В среду, на масленице, в игральной комнате было особенно весело. Её наполняли восторженные детские крики. Мудрёного нет; вот что было здесь, между прочим, сказано:
«Деточки, вы с самого начала масленицы были послушны и милы; сегодня у нас среда; если вы будете так продолжать, — вас в пятницу вечером возьмут в цирк!»
Слова эти были произнесены тётей Соней. Не успела она проговорить своё обещание как раздались возгласы, крики, сопровождаемые прыжками и другими более или менее выразительными изъявлениями радости. В этом порыве детской весёлости всех больше удивил Паф, пятилетний мальчик. Он был всегда таким тяжёлым, но тут, под впечатлением рассказов и того, что его ожидало в цирке, он вдруг бросился на четвереньки, поднял левую ногу и, страшно закручивая язык на щеку, поглядывая на присутствующих своими киргизскими глазами, принялся изображать клоуна.

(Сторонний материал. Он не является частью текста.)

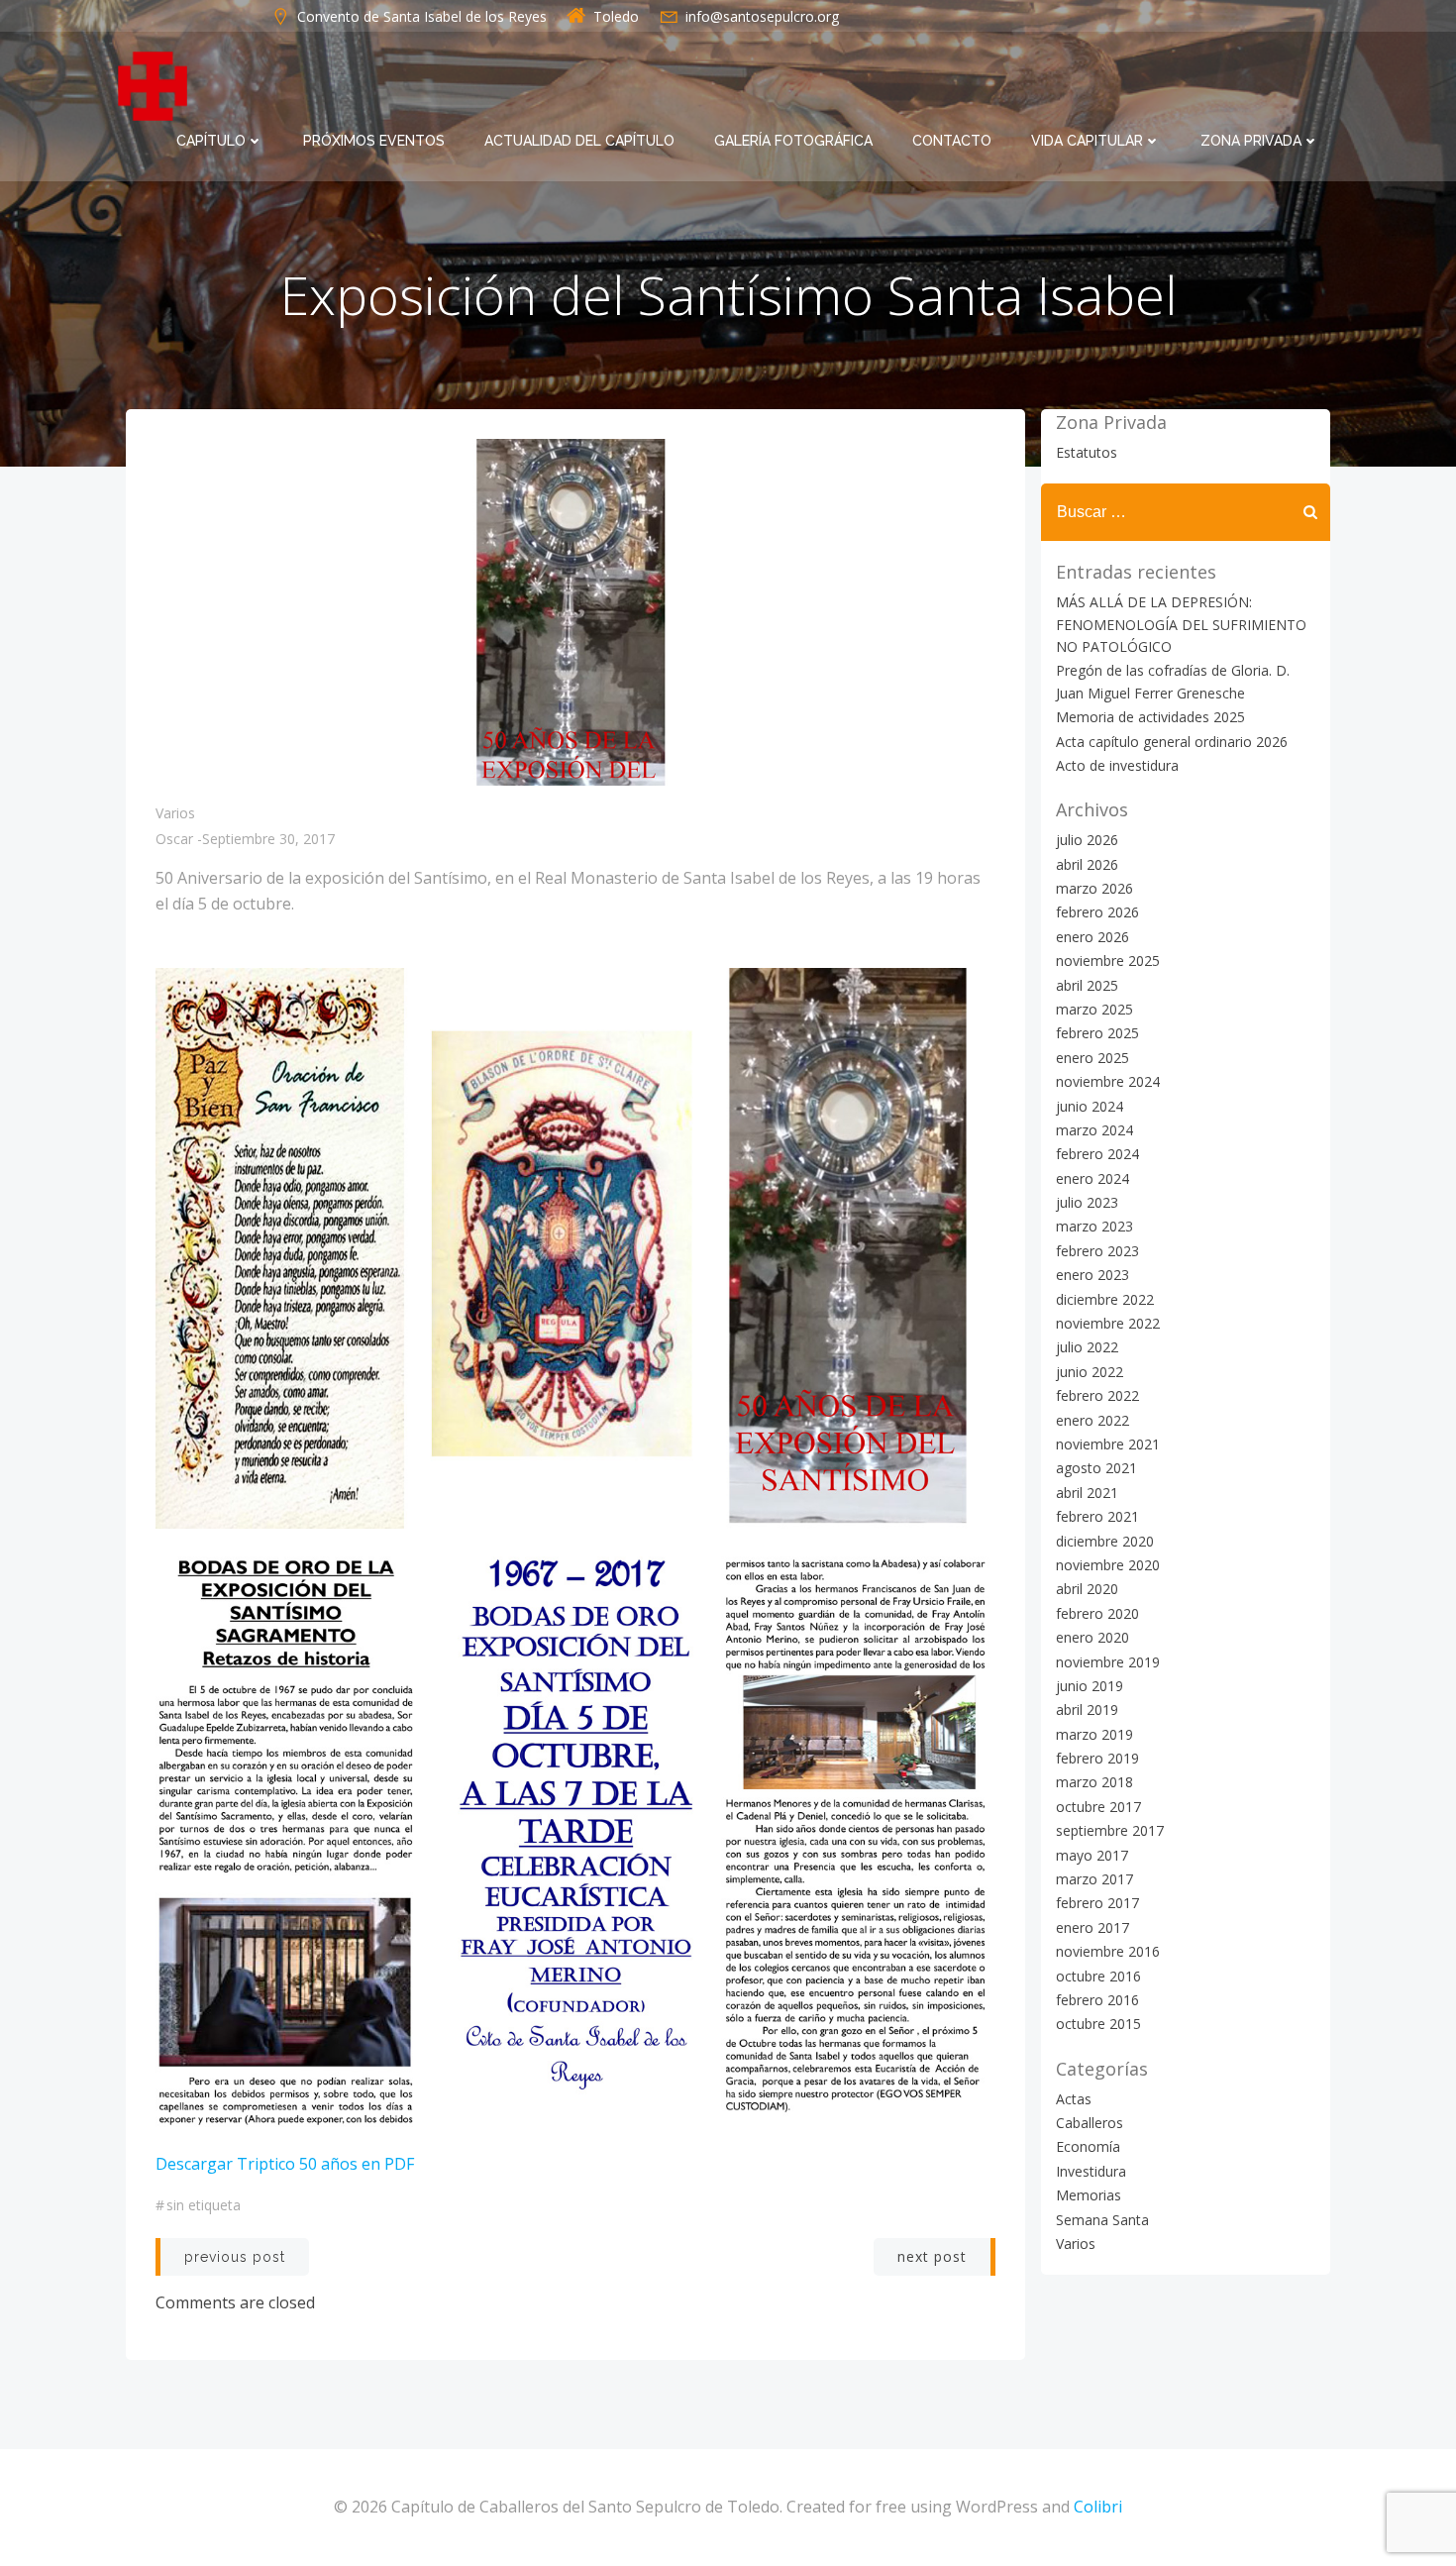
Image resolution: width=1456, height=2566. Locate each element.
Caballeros (1089, 2122)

— Подымите его, подымите скорее, ему кровь бросится в голову! — проговорила тётя Соня.
Новые крики, новое скаканье вокруг Пафа, который ни за что не хотел вставать и упорно подымал то одну ногу, то другую.
— Дети, дети… довольно! Вы, кажется, не хотите больше быть умными… Не хотите слушать, — говорила тётя Соня, досадовавшая главным образом на то, что не умела сердиться.
Она обожала «своих детей», как сама выражалась. Действительно, надо сказать, дети были очень милы.
Старшей девочке, Верочке, было уже восемь лет; за нею шла шестилетняя Зина; мальчику было, как сказано, пять. Его звали Павлом; но мальчик получал одно за другим различные прозвища: Беби, Пузырь, Бутуз, Булка и, наконец, Паф — имя, которое так и осталось. Мальчик был пухлый, коротенький, с рыхлым белым телом, как сметана, с шарообразною головою и круглым лицом, на котором единственною заметною чертою были маленькие киргизские глазки, раскрывавшиеся вполне, когда подавалось кушанье или говорилось о еде.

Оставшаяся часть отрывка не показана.